The OED’s small army of devoted readers continue to contribute quotations; the department currently receives about 200,000 a year. Nowadays, many of the submissions are made via e-mail. The millions of old word cards the OED has catalogued over the last century and a half, many of them handwritten, are still kept at OED’s offices in Oxford. Simpson told James Eve that he sometimes feels a little nostalgic when he looks through them. "In some ways it's a pity that so much editing and research is now done on computer. You can tell with the old scripts whether they date from the 1930s or the 1950s or whenever, and even to some extent what the writer was feeling that day: if their writing was a little bit hasty, or lazy. Sometimes they wrote little things on the corners. It's quite fascinating."
Simpson, who is considered an expert on English proverbs and slang, has published articles in Medium Aevum, English Today, and other lexicographical and linguistic periodicals. In 1982 he edited the Concise Oxford Dictionary of Proverbs (now in its third edition), a work characterized as "very jolly" by Philip Howard. He also co-edited the Oxford Dictionary of Modern Slang (1992). Simpson is a member of the English Faculty at Oxford and of the Philological Society. In 1991 he became a Supernumerary Fellow of Kellogg College, at Oxford, along with his colleague Edmund Weiner. In 1999 he received an honorary Doctor of Letters from Australian National University, in Canberra, for contributions to lexicography.

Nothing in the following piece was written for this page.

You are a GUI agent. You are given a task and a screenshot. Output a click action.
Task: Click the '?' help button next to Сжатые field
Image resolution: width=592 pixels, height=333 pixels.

Simpson lectures widely on language, lexicography, and the research underway at the OED. In a recent article in the London Times (September 12, 2003), he justified the rarified work of the OED and language considered obsolete by some. "You need to distinguish between the word and the thing. Crompton's mule (the old spinning machine) is obsolete as a thing, but it's very much alive (in history texts) as a word." English words thought dead are often "surviving and frequently used, if you read the right books or talk to the right people." In his spare time Simpson captains a local village cricket team in Oxfordshire. Simpson has two children, Katharine Jane and Eleanor Grace.